Serious but not fashionable
Basic sanitation is still a serious problem in many developing countries. Nearly a billion people worldwide lack access to safe drinking water .

“Safe water and good sanitation are essential to poverty reduction and good health”, explains Nigel Ede. “Diarrhoeal diseases kill more children worldwide than HIV and malaria combined, but when you compare international funding, remarkably little is spent on clean water and sanitation”.

IFRC statistics show that in 2007 and 2008, around 60 per cent of all requests submitted by National Red Cross and Red Crescent Societies for allocations from the IFRC Disaster Response Emergency Fund (DREF) were directly or indirectly related to outbreaks of acute diarrhoeal diseases.
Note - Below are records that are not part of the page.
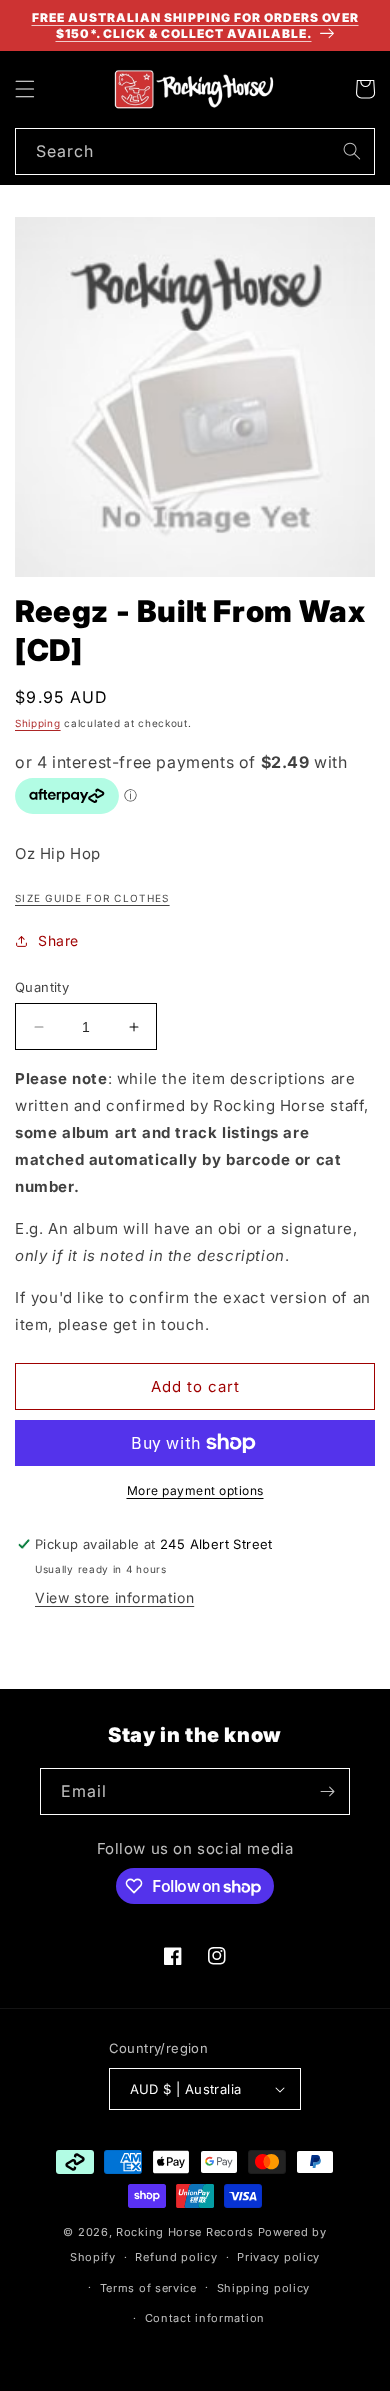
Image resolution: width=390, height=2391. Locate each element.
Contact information (205, 2318)
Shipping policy (264, 2288)
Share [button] (58, 940)
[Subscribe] (327, 1791)
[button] (25, 89)
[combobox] (195, 151)
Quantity (42, 987)
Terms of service (148, 2288)
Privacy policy (278, 2257)
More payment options (195, 1490)
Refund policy (176, 2257)
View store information (114, 1597)
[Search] (352, 151)
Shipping (38, 723)
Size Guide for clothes (92, 898)
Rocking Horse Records (185, 2232)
This is about 35 per cent more compared to similar statistics in 2006.

Fatal Neglect’, a recent report produced by the NGO WaterAid, also highlights the imbalance in healthcare investment and the lack of political will to invest in basic sanitation. The report argues that the global response to diseases caused by poor sanitation is ’simply not rational’. It suggests this is because sanitation is just not fashionable or emotive enough to get politicians excited.

Water and sanitation programs such as those on Nias continue to improve the health and welfare of millions of households throughout the world. Over the last 15 years, more than nine million people globally have directly benefitted from IFRC water and sanitation programmes.